A middle-aged lady climbed out of the van with great difficulty, before walking round to extricate a wheelchair from the back. She helped her crippled husband out from the passenger seat and into the chair and pushed him in the direction of the toilets. Fifteen minutes later they reappeared and went through the long and painful procedure in reverse, before driving away. Peacock clicked the radio once. Everybody relaxed.
There was a steady procession of vehicles. Some people just used the loo, others presumably had a meal or a snack. One or two had us on red alert. At about twelve-thirty I went for a pee and bought a morning paper. A footballer had been done for drink-driving and a star of one of the soaps had been reunited with her thirty-year-old love child. I hadn’t heard of any of them. According to the latest Gallup Poll, the Government would be annihilated in the forthcoming by-election. I’d thoughtfully provided a plastic bucket for them to use in the back of the van, but they had strong bladders.

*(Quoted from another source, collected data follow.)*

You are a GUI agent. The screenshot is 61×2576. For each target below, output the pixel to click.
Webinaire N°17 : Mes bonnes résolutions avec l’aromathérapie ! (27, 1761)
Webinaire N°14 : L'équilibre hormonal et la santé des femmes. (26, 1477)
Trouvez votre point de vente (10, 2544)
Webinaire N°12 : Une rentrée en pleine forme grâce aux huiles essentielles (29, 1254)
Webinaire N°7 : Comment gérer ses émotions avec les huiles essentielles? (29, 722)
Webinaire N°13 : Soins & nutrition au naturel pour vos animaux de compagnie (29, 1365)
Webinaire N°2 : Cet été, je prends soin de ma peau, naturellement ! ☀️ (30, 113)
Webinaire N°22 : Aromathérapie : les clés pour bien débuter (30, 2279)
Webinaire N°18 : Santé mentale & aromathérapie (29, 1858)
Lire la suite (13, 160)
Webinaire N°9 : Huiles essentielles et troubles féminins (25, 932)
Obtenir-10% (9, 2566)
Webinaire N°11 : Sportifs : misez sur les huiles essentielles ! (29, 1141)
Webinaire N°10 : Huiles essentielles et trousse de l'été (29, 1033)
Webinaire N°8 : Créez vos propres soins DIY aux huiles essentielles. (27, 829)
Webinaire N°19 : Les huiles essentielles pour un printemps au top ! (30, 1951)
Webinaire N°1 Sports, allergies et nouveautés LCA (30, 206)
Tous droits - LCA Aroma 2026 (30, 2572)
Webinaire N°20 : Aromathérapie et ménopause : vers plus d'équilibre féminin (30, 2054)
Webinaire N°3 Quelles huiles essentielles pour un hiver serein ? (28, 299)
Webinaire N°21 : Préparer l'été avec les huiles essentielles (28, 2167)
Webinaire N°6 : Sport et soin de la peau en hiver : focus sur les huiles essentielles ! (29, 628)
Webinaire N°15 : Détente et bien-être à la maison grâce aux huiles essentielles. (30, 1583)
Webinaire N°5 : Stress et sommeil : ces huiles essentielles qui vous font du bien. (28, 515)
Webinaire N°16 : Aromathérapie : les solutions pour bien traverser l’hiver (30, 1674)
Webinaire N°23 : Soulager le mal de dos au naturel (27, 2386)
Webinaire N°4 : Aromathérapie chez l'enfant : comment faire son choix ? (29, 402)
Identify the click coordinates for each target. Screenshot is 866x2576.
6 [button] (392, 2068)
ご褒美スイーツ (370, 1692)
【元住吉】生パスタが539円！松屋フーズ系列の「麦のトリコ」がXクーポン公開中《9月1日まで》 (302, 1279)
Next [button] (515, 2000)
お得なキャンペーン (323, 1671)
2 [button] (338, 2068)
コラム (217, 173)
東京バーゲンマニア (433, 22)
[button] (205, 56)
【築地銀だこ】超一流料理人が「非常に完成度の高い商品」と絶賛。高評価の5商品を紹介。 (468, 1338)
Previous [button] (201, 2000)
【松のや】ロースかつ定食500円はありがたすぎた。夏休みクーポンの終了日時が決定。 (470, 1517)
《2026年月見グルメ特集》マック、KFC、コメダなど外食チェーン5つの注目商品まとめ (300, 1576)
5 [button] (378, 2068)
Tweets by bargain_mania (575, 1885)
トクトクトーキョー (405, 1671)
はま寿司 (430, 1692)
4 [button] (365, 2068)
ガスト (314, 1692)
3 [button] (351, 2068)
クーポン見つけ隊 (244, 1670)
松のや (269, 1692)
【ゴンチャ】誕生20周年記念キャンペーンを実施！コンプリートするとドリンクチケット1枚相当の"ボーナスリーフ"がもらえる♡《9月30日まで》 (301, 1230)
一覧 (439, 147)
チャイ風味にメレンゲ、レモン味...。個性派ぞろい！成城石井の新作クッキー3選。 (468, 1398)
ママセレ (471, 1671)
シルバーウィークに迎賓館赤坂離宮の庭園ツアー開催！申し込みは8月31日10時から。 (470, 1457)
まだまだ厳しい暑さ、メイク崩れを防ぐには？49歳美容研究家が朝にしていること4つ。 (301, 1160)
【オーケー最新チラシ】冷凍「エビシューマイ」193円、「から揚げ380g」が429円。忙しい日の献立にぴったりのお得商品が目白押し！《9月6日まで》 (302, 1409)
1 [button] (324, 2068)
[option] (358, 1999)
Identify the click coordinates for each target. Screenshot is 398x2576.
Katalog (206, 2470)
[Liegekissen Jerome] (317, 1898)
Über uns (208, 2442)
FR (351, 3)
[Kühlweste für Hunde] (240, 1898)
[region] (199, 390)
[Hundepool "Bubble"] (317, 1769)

An hour later the sarcastic comments were coming thick and fast. At two o’clock Peacock declared: ‘They’re not coming. Let’s go home.’ They fell out of the back of the van and stretched stiff limbs. The rest were ordered to stand down, and little groups of figures in flack-jackets started doing callisthenics in the corners of the car park, automatic weapons hanging from their shoulders.
‘Don’t call us, Charlie. We’ll call you,’ Peacock wisecracked before slamming the back door and turning the handle. He was a wag underneath, after all. We drove off in convoy. At the next exit the ARV and I turned off to go round the flyover while the rest of them continued westwards. An hour later the ARV overtook me and headed back to the station. They gave me a friendly wave, which I needed. I returned the van to Merlin and went home to bed. It was broad daylight and the blackbirds were singing like lunatics.
Nigel was right – I needed a dishwasher. I collected all the leaflets and listened to the sales patter from smooth-chinned youths who didn’t know the difference between dabbing it on and showering in it. ‘May I just take a few details?’ they’d ask, fingers poised over the keyboard.